## What is asked
Please copy out the data below word for word, omitting the pictures from your answer.

(Document and screenshot pointing entries)

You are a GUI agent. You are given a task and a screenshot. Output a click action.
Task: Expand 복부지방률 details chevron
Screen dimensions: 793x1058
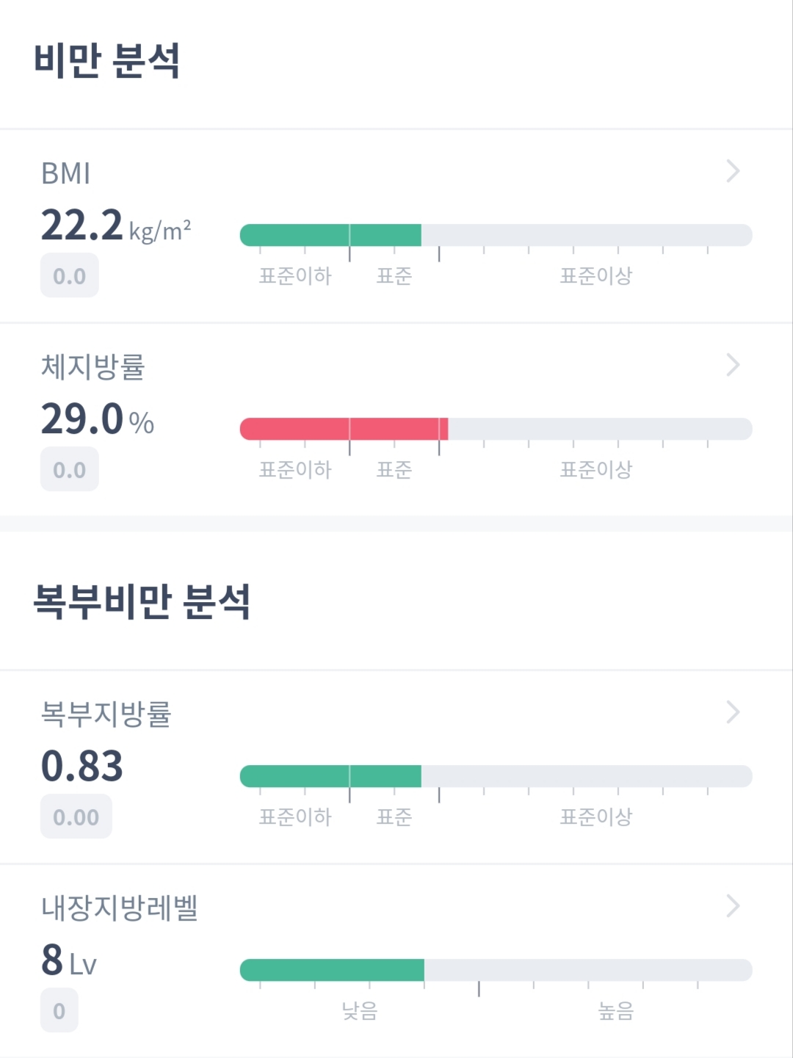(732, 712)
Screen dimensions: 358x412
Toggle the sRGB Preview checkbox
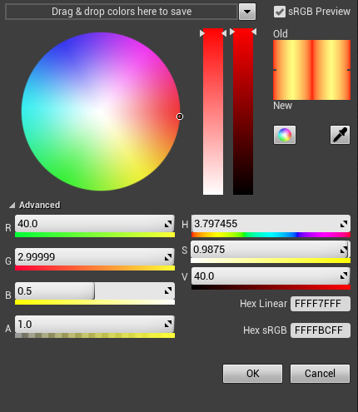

## Solution to this task
You are a GUI agent. You are given a task and a screenshot. Output a click action.
Task: Expand 복부지방률 details chevron
Screen dimensions: 793x1058
(732, 712)
Screen dimensions: 358x412
Toggle the sRGB Preview checkbox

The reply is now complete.